But when the film discusses changes to soy production, it emphasizes not nostalgia for GMO free seed but other consequences of industrialized farming: fewer companies controlling distribution. According to one expert, few foods are GMO free, including animal feed and chocolate. All this food is not sent to countries that need it, so 100,000 die of starvation. One huge food company, Pioneer, is in 120 countries, including China, and their slogan is “We feed the world,” but, according to the spokesperson, the company has no heart and sells to the highest bidder rather than feeding a starving world. This food advocate asserts that 842 million people are malnourished, so “Any child who dies of starvation is murdered and reinforces numbers” he says.







The film shows soy manufacturing as especially problematic in other ways, as well. According to one expert, because they are fed on Brazilian soy, European livestock are, in a sense, eating up the rainforest of Amazonia, causing an ecological imbalance. In Brazil, an area the size of France plus Portugal has been cleared since 1975 while children starve in Somalia, Sudan, and rural Brazil, where women feed their children stone soup. In Northeastern Brazil, water is contaminated, and women can only feed their children goat’s milk once they have outgrown their mothers’ breasts. These rural Brazilians cannot read and write, and now they can grow little food; even though Brazil is one of the largest exporters of soy and one of the richest agrarian states, its people are starving. Europeans import 90% of soy for their livestock from Brazil, the expert explains, since European corn and soy are burned for electricity.
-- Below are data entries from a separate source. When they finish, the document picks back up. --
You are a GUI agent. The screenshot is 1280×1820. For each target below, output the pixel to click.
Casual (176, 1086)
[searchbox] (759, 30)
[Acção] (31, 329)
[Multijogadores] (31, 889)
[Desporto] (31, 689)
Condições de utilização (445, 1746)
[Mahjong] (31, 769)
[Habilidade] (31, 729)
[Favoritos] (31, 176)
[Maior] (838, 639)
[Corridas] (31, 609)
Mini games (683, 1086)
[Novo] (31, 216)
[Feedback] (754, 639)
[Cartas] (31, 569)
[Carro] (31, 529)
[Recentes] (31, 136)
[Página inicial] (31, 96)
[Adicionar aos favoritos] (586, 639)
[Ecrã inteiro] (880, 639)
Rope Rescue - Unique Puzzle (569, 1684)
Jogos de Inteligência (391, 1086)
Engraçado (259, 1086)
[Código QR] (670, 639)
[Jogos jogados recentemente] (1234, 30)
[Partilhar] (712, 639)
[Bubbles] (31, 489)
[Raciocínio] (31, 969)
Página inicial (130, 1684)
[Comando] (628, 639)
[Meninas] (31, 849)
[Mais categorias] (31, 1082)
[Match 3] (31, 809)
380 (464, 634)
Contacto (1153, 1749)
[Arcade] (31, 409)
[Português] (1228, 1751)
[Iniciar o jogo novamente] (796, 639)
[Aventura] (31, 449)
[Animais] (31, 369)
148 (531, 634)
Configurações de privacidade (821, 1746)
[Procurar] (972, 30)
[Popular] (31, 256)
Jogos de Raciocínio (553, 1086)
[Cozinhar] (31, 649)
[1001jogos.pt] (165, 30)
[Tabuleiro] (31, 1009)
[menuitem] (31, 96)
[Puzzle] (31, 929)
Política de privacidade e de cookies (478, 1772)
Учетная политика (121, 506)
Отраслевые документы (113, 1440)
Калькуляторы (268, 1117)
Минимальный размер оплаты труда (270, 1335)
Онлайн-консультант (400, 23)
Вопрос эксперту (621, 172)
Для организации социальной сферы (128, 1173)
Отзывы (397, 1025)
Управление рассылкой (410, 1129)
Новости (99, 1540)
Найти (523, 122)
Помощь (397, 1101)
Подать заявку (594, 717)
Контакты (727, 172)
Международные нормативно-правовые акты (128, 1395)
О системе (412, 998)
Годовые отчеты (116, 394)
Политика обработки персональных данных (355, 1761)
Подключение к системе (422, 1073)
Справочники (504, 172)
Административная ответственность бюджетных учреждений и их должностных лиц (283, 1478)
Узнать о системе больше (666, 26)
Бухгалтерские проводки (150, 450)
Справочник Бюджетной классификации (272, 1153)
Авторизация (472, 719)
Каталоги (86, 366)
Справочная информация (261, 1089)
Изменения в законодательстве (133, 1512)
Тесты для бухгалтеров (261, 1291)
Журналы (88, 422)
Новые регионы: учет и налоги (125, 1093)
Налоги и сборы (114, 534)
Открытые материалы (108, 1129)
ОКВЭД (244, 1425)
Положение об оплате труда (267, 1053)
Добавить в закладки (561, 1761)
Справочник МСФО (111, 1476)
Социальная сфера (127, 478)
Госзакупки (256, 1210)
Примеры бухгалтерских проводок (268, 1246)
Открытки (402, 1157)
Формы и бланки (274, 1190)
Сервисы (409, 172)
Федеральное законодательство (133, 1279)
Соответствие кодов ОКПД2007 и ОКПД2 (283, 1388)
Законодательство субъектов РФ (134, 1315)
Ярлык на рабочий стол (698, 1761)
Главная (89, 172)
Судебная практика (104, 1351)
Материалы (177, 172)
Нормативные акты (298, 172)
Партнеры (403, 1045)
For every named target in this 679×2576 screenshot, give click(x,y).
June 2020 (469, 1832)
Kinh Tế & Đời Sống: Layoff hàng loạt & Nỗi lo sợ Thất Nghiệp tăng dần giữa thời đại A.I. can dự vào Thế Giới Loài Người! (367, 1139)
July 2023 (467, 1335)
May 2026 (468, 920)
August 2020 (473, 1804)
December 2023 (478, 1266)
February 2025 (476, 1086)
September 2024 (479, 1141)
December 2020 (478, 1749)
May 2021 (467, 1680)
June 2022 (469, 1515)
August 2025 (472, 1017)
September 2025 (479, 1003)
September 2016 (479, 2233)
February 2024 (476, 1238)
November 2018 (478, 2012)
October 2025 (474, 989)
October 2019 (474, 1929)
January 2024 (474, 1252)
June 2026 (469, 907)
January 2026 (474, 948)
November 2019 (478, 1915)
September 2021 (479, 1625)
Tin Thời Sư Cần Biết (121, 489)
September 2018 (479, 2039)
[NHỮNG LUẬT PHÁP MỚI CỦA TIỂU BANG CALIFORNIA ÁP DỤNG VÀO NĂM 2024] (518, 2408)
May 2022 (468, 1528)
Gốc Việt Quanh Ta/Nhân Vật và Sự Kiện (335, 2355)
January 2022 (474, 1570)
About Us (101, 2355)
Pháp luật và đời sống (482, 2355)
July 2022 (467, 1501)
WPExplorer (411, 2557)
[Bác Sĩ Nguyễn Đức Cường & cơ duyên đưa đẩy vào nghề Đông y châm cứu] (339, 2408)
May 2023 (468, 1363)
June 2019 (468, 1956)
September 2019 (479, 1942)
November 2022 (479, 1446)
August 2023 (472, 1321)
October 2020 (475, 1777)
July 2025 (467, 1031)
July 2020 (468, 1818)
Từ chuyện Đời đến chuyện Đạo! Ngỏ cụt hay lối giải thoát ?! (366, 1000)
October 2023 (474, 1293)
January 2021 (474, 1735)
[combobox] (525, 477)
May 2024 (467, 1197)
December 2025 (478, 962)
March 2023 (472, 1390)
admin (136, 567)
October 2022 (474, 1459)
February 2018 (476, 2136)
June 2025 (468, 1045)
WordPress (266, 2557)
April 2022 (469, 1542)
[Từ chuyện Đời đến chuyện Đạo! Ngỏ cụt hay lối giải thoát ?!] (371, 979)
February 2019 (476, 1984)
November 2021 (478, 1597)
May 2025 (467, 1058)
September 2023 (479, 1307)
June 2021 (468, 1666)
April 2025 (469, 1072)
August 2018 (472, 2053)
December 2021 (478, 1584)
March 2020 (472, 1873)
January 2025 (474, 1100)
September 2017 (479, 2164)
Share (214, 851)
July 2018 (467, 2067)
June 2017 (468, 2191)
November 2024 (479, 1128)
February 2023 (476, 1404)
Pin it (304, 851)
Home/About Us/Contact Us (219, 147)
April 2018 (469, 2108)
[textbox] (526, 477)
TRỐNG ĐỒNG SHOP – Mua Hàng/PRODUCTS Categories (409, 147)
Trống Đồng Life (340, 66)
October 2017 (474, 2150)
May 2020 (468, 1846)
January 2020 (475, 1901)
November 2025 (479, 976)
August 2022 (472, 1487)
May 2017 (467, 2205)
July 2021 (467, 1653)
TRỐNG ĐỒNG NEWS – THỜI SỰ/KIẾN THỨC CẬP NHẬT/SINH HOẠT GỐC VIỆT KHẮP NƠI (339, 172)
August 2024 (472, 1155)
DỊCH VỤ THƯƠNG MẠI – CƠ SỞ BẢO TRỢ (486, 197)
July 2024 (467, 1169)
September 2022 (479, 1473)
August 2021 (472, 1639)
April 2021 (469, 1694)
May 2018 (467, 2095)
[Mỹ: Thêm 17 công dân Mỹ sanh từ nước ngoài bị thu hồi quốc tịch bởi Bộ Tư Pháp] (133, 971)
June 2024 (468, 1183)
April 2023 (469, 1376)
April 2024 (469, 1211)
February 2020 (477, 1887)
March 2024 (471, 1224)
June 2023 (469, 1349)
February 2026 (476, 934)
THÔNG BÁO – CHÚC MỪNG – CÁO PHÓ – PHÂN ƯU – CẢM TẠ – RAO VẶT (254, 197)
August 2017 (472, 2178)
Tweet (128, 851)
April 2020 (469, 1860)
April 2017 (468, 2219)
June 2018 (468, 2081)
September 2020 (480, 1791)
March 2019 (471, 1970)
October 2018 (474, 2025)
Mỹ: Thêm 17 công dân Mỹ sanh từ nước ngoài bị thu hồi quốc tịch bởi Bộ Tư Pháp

The film attempts to reveal some of the dangers of industrialized chicken and egg production, as well, but it ends with a portrait of Nestle’s CEO and his claim to feed the world. Avene Nestle, the company’s current CEO asserts that “Nature is no longer pitiless” and advocates for GMO food instead of organic, since it will more quickly and readily feed the hungry. Although Nestle explains that his responsibility is to ensure a profitable future for the company and its shareholders, his point about feeding a starving world seems like an answer to the starvation problem broached by the film. The film ends with this portrait, leaving the viewer with mixed reactions to the film’s images of industrialized food production. Instead of the single message and point of view of Gore’s Inconvenient Truth, We Feed the World relies on a series of experts to make its point about the social and environmental consequences of turning food production into a massive industry. Yet the film loses its edge when it ends not with a clear rearticulation of its thesis but with an opposite, contrasting, and conflicting message of a new kind of hope: the hope that with efficiency and high-production counts that include GMO seed and the end of food production as a family business, factory farming can feed the world.